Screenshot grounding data

*** Begin section ***

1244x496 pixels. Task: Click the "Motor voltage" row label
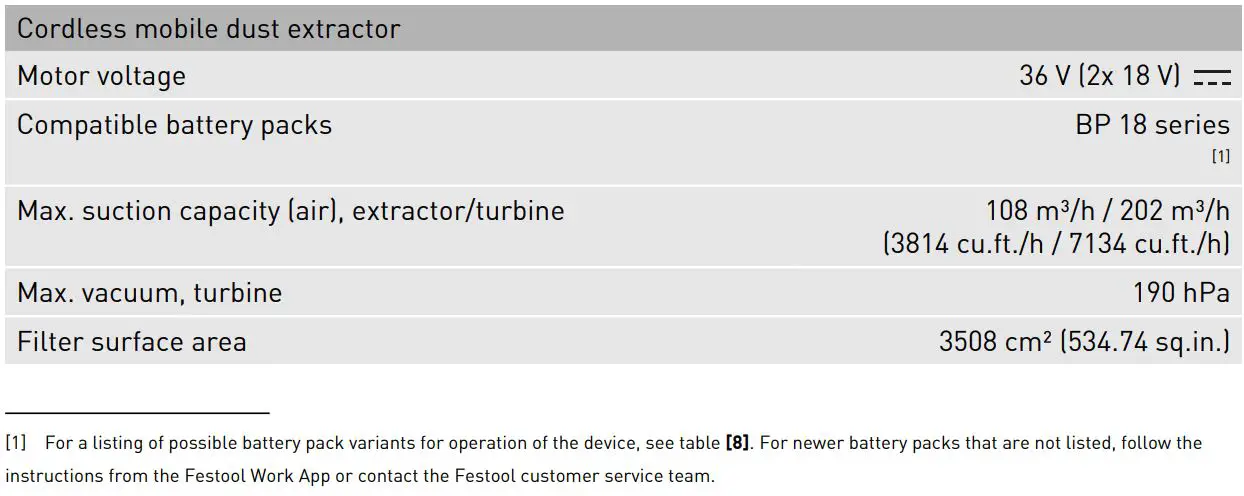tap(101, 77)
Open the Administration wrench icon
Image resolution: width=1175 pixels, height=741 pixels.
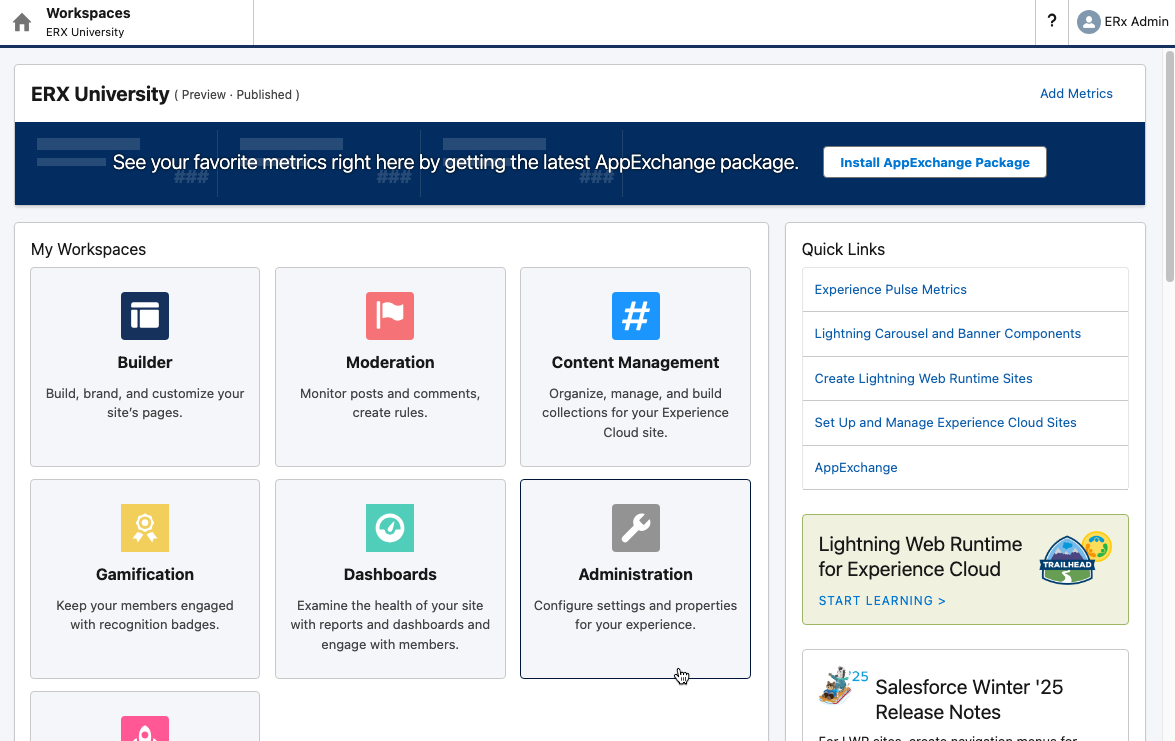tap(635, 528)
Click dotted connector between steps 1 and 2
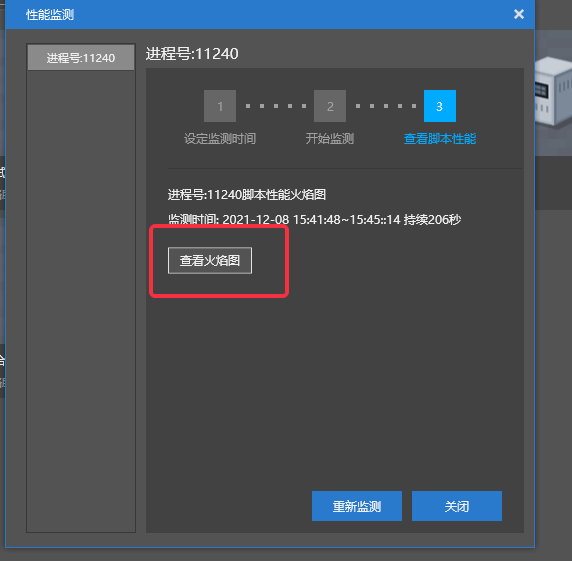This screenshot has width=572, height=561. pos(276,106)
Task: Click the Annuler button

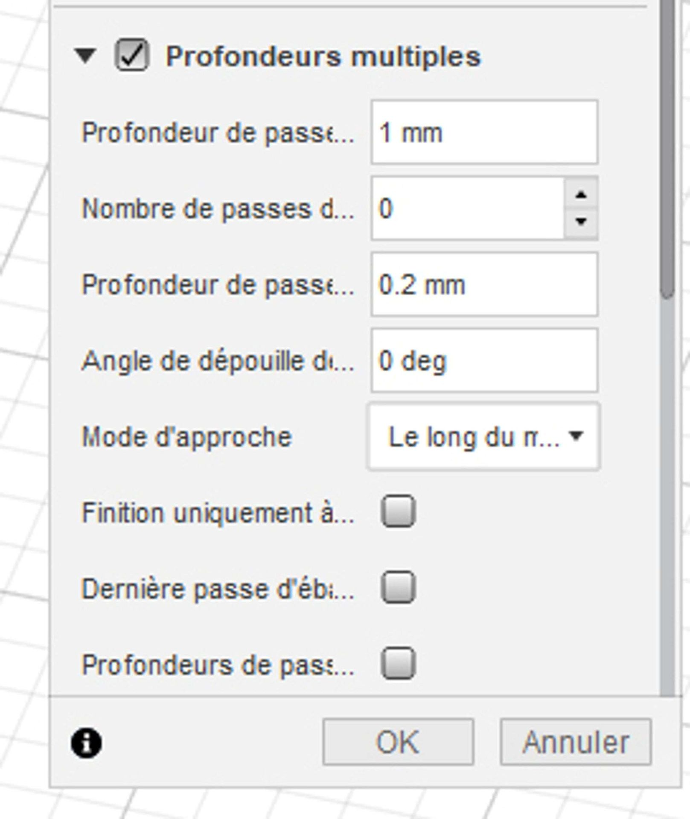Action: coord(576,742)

*** End section ***

* **Your instructions**: Give back word for word the lines from the one containing "Open the Administration wrench icon" through the final line of the data above. Pictures are to be left out.

* **Response box**:
Open the Administration wrench icon
Image resolution: width=1175 pixels, height=741 pixels.
tap(635, 528)
Click dotted connector between steps 1 and 2
This screenshot has width=572, height=561. pos(276,106)
Task: Click the Annuler button

Action: coord(576,742)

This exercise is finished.